Ray Bellia had a good business before the coronavirus pandemic. He topped $4 million in annual sales from his New Hampshire store that specialized in protective gear for police.

Then he got a call from a buyer with the state of Massachusetts asking if he had anything that could protect people from COVID-19. As it happened, he did. He went on to sell the state 300,000 disposable masks for 97 cents each.

“From that point on, it’s been just insanity,” Bellia said.

Masks. Gowns. Gloves. Goggles. Sanitizer. Coveralls. Thermometers. Bellia has sold it all, and not just to Massachusetts.

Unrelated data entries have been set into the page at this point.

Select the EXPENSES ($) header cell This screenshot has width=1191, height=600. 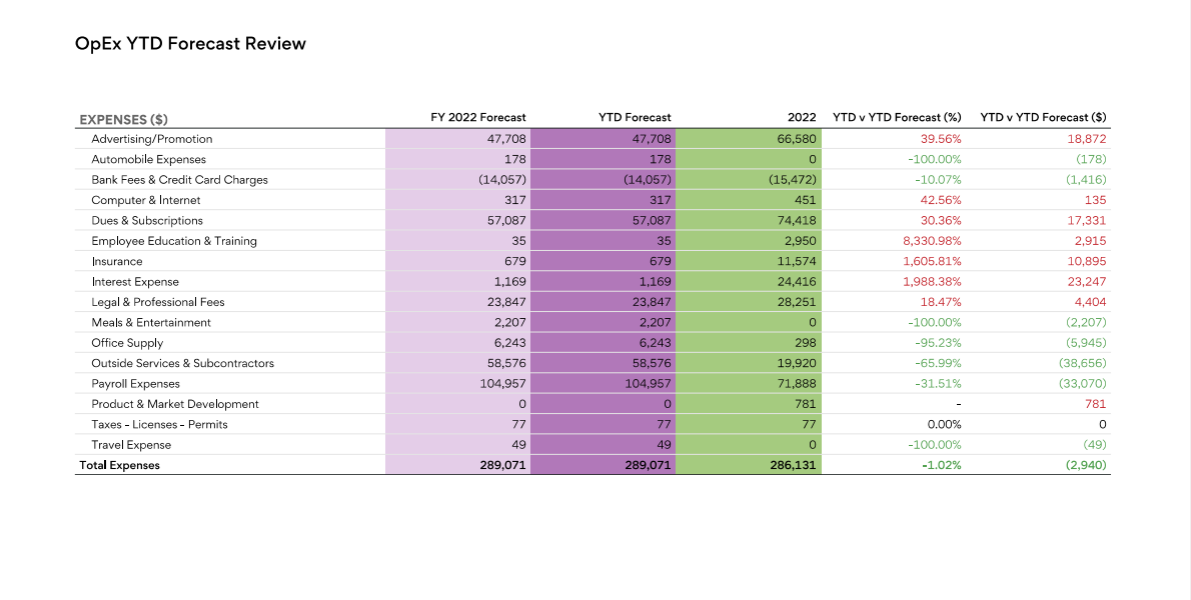(123, 119)
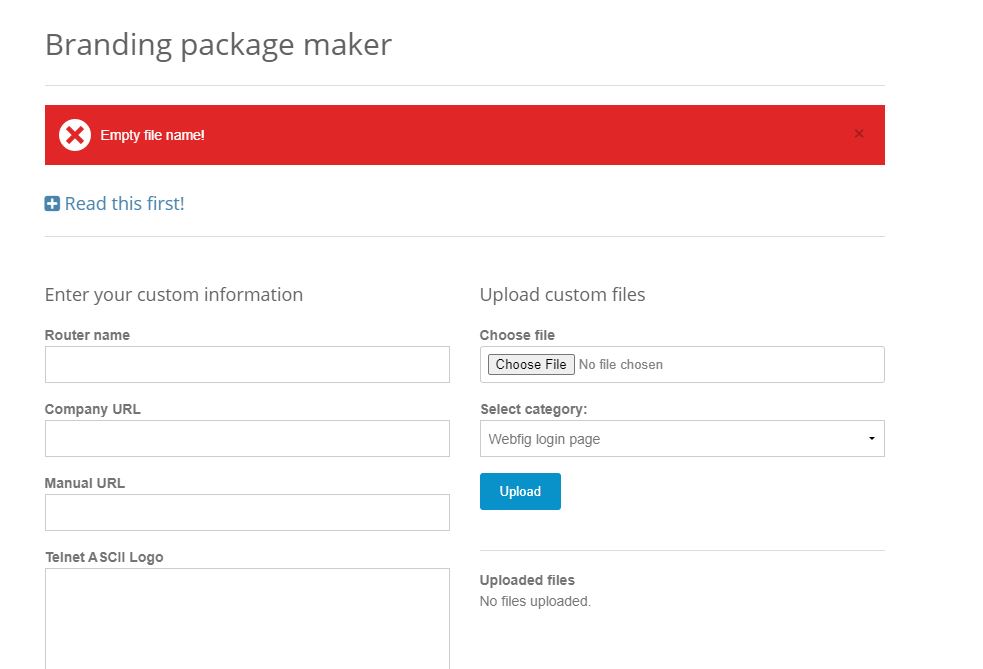983x669 pixels.
Task: Focus the Router name input field
Action: pyautogui.click(x=246, y=364)
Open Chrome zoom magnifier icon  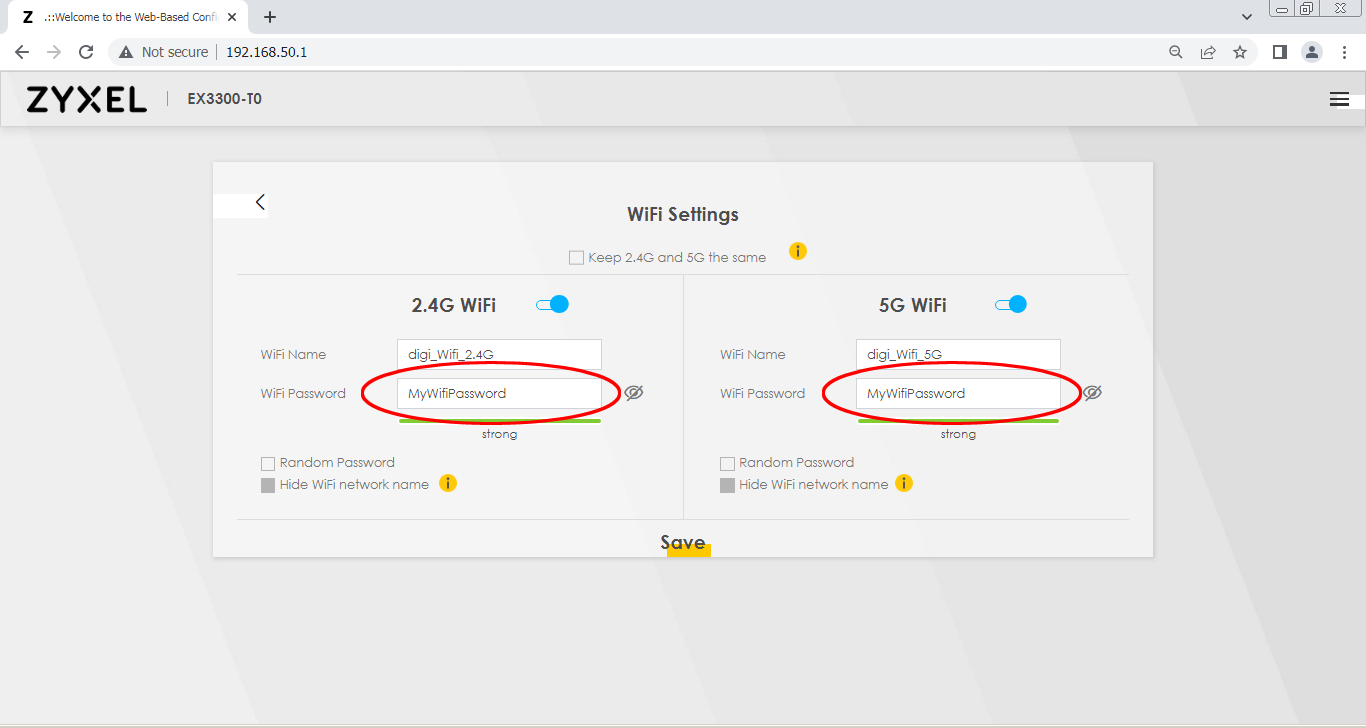click(x=1176, y=52)
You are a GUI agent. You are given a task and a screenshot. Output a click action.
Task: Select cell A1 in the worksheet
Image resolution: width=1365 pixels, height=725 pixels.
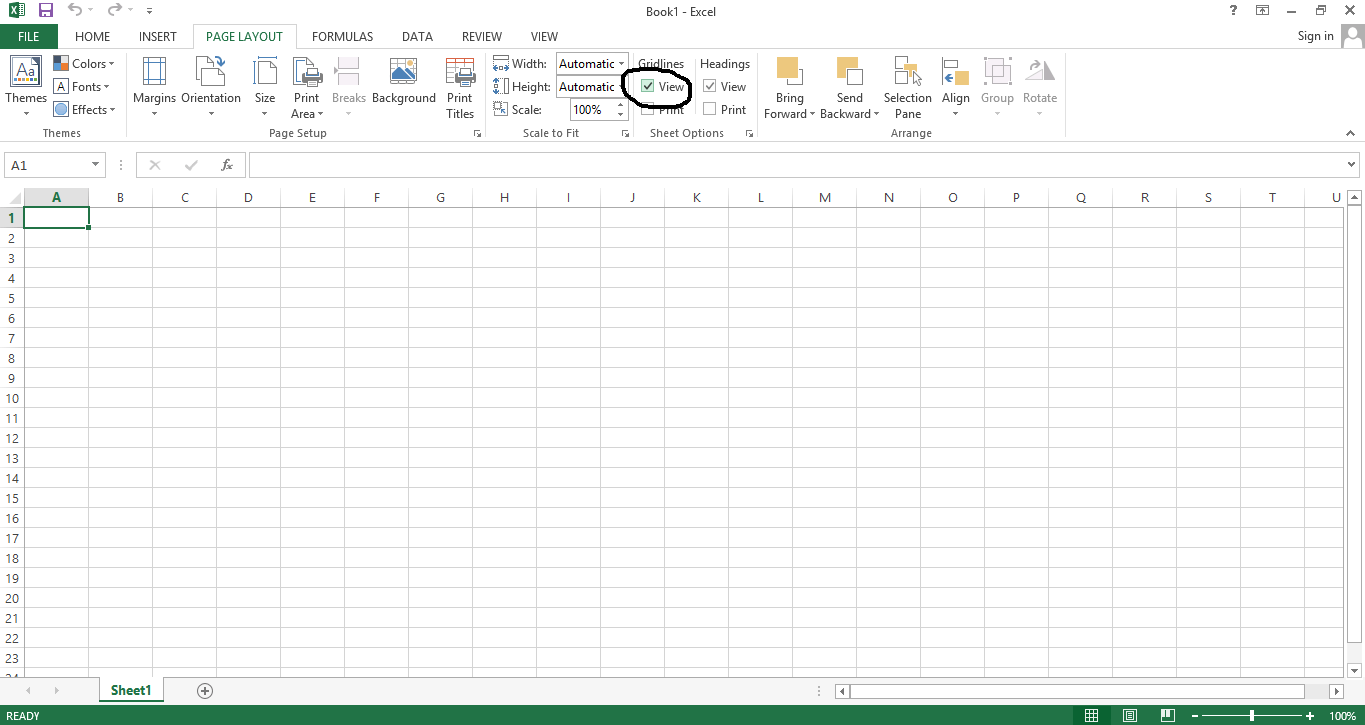(x=56, y=217)
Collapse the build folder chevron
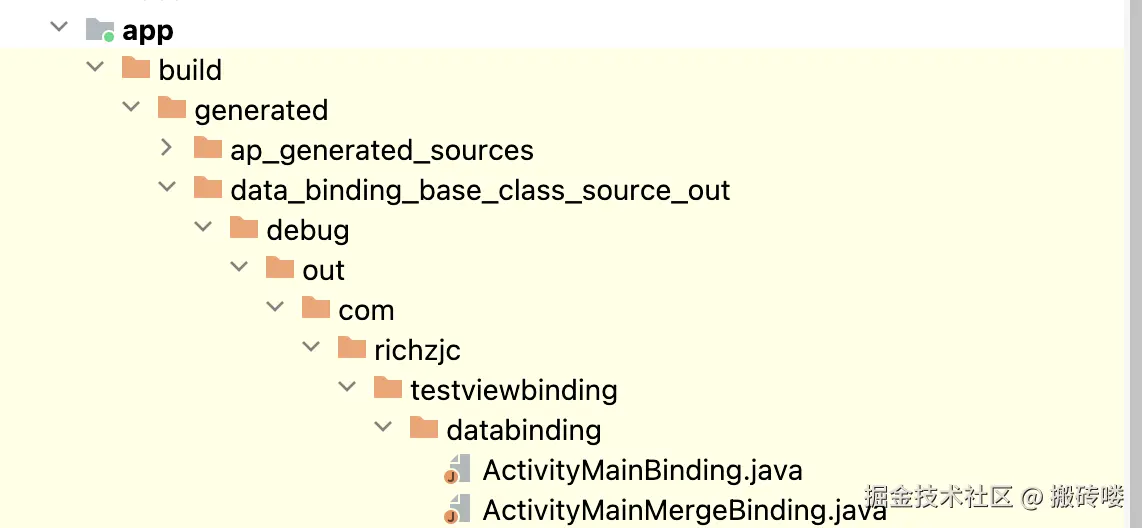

Numerous other states, counties, cities and schools have lined up to buy from him.

While countless other businesses have tanked amid coronavirus shutdowns, Bellia’s store — Body Armor Outlet — rapidly evolved into one of the nation’s 20 largest suppliers of personal protective equipment to states this past spring, according to a nationwide analysis of state purchasing data by The Associated Press.

The AP tallied more than $7 billion in purchases by states this spring for personal protective equipment and high-demand medical devices such as ventilators and infrared thermometers.

The data, obtained through open-records requests, is the most comprehensive accounting to date of how much states were buying, what they were spending and whom they were paying during the chaotic early months of the pandemic, when inadequate national stockpiles left state governments scrambling for hard-to-get supplies.

Some governors described the early PPE marketplace as the Wild West, where supplies often went to the highest bidder, even if they had already been promised to someone else.

Much of the buying happened outside normal competitive bidding procedures, and in many states a lack of transparency from governors’ administrations made it difficult for the public — and even lawmakers — to see how taxpayer money was being spent.

In some states, normal recordkeeping also went by the wayside.

Idaho didn’t initially itemize how much it paid for each mask and glove ordered from each supplier. The state’s buyers were preoccupied with trying to buy large quantities as quickly as possible against hundreds of competitors, said J.P. Brady, senior buyer for the Idaho Department of Health and Welfare.

“It was chaos, pandemonium,” Brady said. “None of us knew what we were doing.”

Though states have spent millions more this fall as COVID-19 cases surged again, the initial PPE spending panic has subsided as production increased and supply chains improved.

New Jersey and New York did not provide specific details about their purchases. New Jersey’s health department said it would be too “disruptive” to agency operations to do so.

The AP’s data shows that millions of dollars flowed from states to businesses that had never before sold PPE. Those businesses faced a treacherous market, with backlogs at foreign manufacturers, shipping delays and multiple intermediaries.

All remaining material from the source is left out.